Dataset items
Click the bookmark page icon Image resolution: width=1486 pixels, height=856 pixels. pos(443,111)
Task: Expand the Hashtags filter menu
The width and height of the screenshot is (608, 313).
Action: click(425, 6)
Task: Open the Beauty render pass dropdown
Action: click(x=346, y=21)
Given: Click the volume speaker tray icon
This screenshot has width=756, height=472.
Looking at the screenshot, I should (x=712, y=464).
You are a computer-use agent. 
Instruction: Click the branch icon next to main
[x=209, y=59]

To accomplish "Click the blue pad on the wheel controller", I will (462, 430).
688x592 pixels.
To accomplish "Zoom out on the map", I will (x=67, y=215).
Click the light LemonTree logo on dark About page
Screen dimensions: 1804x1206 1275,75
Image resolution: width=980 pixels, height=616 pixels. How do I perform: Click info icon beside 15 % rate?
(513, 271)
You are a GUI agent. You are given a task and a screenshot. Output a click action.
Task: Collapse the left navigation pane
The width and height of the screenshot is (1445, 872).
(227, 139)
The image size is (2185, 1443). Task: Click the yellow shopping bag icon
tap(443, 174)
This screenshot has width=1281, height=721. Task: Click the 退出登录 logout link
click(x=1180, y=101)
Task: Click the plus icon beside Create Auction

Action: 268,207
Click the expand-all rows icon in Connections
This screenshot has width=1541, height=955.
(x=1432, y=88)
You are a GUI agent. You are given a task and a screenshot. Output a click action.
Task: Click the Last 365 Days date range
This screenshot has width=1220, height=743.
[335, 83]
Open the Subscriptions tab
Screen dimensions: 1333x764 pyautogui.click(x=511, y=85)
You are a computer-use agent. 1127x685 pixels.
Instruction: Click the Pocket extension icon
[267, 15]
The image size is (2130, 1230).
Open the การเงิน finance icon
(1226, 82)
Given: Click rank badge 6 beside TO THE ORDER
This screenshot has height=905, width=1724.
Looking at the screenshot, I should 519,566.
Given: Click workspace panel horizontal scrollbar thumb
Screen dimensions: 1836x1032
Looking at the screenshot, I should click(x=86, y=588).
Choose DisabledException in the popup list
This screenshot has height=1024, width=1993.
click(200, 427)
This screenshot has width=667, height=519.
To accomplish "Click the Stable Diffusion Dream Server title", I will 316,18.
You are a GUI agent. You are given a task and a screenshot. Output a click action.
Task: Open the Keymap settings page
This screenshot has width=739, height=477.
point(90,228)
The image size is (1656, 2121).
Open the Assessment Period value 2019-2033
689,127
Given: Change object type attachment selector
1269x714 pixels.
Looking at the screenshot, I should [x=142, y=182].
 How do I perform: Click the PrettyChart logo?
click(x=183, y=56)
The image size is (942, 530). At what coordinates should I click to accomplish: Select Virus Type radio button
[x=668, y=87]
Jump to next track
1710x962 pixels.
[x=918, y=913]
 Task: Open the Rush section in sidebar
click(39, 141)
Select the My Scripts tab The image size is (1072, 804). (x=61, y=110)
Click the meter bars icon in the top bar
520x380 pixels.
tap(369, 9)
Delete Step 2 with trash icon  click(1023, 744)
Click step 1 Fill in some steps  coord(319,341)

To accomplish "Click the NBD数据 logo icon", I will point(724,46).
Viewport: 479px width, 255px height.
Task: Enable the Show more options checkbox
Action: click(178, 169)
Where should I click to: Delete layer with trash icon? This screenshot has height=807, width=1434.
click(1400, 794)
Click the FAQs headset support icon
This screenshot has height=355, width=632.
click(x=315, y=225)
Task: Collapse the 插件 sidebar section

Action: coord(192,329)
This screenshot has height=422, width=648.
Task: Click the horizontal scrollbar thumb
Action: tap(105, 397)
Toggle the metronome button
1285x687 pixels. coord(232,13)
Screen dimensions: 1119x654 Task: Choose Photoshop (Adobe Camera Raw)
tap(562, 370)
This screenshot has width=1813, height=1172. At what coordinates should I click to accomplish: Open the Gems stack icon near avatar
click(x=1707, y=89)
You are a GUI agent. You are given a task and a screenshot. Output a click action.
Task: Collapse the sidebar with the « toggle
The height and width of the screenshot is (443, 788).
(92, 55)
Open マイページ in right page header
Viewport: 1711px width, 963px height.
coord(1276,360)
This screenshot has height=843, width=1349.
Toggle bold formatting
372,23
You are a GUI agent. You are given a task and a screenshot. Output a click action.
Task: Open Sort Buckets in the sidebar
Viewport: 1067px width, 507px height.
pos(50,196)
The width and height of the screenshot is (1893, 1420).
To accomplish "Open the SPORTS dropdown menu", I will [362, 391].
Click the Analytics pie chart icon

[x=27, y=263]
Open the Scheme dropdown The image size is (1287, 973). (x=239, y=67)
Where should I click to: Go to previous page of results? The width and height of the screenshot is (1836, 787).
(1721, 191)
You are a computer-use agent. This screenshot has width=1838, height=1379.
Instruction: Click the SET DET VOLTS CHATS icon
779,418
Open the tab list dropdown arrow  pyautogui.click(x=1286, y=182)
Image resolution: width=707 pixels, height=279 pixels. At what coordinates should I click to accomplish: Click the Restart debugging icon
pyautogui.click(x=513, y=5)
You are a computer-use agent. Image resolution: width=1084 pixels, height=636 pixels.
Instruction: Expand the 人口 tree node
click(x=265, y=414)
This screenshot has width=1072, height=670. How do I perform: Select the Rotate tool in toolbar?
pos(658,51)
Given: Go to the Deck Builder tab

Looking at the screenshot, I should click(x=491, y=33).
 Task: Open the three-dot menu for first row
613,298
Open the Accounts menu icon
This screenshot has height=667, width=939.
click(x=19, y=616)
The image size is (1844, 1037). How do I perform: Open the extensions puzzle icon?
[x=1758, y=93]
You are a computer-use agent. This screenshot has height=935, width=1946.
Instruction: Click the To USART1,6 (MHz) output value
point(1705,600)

* [TRY IT] Write out the data exactly as it stands.

* [RESULT FOR THIS TASK]
Click the bookmark page icon Image resolution: width=1486 pixels, height=856 pixels. pos(443,111)
Task: Expand the Hashtags filter menu
The width and height of the screenshot is (608, 313).
Action: click(425, 6)
Task: Open the Beauty render pass dropdown
Action: click(x=346, y=21)
Given: Click the volume speaker tray icon
This screenshot has width=756, height=472.
Looking at the screenshot, I should (x=712, y=464).
You are a computer-use agent. 
Instruction: Click the branch icon next to main
[x=209, y=59]

To accomplish "Click the blue pad on the wheel controller", I will (462, 430).
688x592 pixels.
To accomplish "Zoom out on the map", I will (x=67, y=215).
Click the light LemonTree logo on dark About page
Screen dimensions: 1804x1206 1275,75
Image resolution: width=980 pixels, height=616 pixels. How do I perform: Click info icon beside 15 % rate?
(513, 271)
You are a GUI agent. You are given a task and a screenshot. Output a click action.
Task: Collapse the left navigation pane
The width and height of the screenshot is (1445, 872).
(227, 139)
The image size is (2185, 1443). Task: Click the yellow shopping bag icon
tap(443, 174)
This screenshot has width=1281, height=721. Task: Click the 退出登录 logout link
click(x=1180, y=101)
Task: Click the plus icon beside Create Auction

Action: 268,207
Click the expand-all rows icon in Connections
This screenshot has width=1541, height=955.
(x=1432, y=88)
You are a GUI agent. You are given a task and a screenshot. Output a click action.
Task: Click the Last 365 Days date range
This screenshot has width=1220, height=743.
[335, 83]
Open the Subscriptions tab
Screen dimensions: 1333x764 pyautogui.click(x=511, y=85)
You are a computer-use agent. 1127x685 pixels.
Instruction: Click the Pocket extension icon
[267, 15]
The image size is (2130, 1230).
Open the การเงิน finance icon
(1226, 82)
Given: Click rank badge 6 beside TO THE ORDER
This screenshot has height=905, width=1724.
Looking at the screenshot, I should 519,566.
Given: Click workspace panel horizontal scrollbar thumb
Screen dimensions: 1836x1032
Looking at the screenshot, I should click(x=86, y=588).
Choose DisabledException in the popup list
This screenshot has height=1024, width=1993.
click(200, 427)
This screenshot has width=667, height=519.
To accomplish "Click the Stable Diffusion Dream Server title", I will 316,18.
You are a GUI agent. You are given a task and a screenshot. Output a click action.
Task: Open the Keymap settings page
This screenshot has width=739, height=477.
point(90,228)
The image size is (1656, 2121).
Open the Assessment Period value 2019-2033
689,127
Given: Change object type attachment selector
1269x714 pixels.
Looking at the screenshot, I should [x=142, y=182].
 How do I perform: Click the PrettyChart logo?
click(x=183, y=56)
The image size is (942, 530). At what coordinates should I click to accomplish: Select Virus Type radio button
[x=668, y=87]
Jump to next track
1710x962 pixels.
[x=918, y=913]
 Task: Open the Rush section in sidebar
click(39, 141)
Select the My Scripts tab The image size is (1072, 804). (x=61, y=110)
Click the meter bars icon in the top bar
520x380 pixels.
tap(369, 9)
Delete Step 2 with trash icon  click(1023, 744)
Click step 1 Fill in some steps  coord(319,341)

To accomplish "Click the NBD数据 logo icon", I will point(724,46).
Viewport: 479px width, 255px height.
Task: Enable the Show more options checkbox
Action: click(178, 169)
Where should I click to: Delete layer with trash icon? This screenshot has height=807, width=1434.
click(1400, 794)
Click the FAQs headset support icon
This screenshot has height=355, width=632.
click(x=315, y=225)
Task: Collapse the 插件 sidebar section

Action: coord(192,329)
This screenshot has height=422, width=648.
Task: Click the horizontal scrollbar thumb
Action: tap(105, 397)
Toggle the metronome button
1285x687 pixels. coord(232,13)
Screen dimensions: 1119x654 Task: Choose Photoshop (Adobe Camera Raw)
tap(562, 370)
This screenshot has width=1813, height=1172. At what coordinates should I click to accomplish: Open the Gems stack icon near avatar
click(x=1707, y=89)
You are a GUI agent. You are given a task and a screenshot. Output a click action.
Task: Collapse the sidebar with the « toggle
The height and width of the screenshot is (443, 788).
(92, 55)
Open マイページ in right page header
Viewport: 1711px width, 963px height.
coord(1276,360)
This screenshot has height=843, width=1349.
Toggle bold formatting
372,23
You are a GUI agent. You are given a task and a screenshot. Output a click action.
Task: Open Sort Buckets in the sidebar
Viewport: 1067px width, 507px height.
pos(50,196)
The width and height of the screenshot is (1893, 1420).
To accomplish "Open the SPORTS dropdown menu", I will [362, 391].
Click the Analytics pie chart icon

[x=27, y=263]
Open the Scheme dropdown The image size is (1287, 973). (x=239, y=67)
Where should I click to: Go to previous page of results? The width and height of the screenshot is (1836, 787).
(1721, 191)
You are a computer-use agent. This screenshot has width=1838, height=1379.
Instruction: Click the SET DET VOLTS CHATS icon
779,418
Open the tab list dropdown arrow  pyautogui.click(x=1286, y=182)
Image resolution: width=707 pixels, height=279 pixels. At what coordinates should I click to accomplish: Click the Restart debugging icon
pyautogui.click(x=513, y=5)
You are a computer-use agent. Image resolution: width=1084 pixels, height=636 pixels.
Instruction: Expand the 人口 tree node
click(x=265, y=414)
This screenshot has width=1072, height=670. How do I perform: Select the Rotate tool in toolbar?
pos(658,51)
Given: Go to the Deck Builder tab

Looking at the screenshot, I should click(x=491, y=33).
 Task: Open the three-dot menu for first row
613,298
Open the Accounts menu icon
This screenshot has height=667, width=939.
click(x=19, y=616)
The image size is (1844, 1037). How do I perform: Open the extensions puzzle icon?
[x=1758, y=93]
You are a computer-use agent. This screenshot has height=935, width=1946.
Instruction: Click the To USART1,6 (MHz) output value
point(1705,600)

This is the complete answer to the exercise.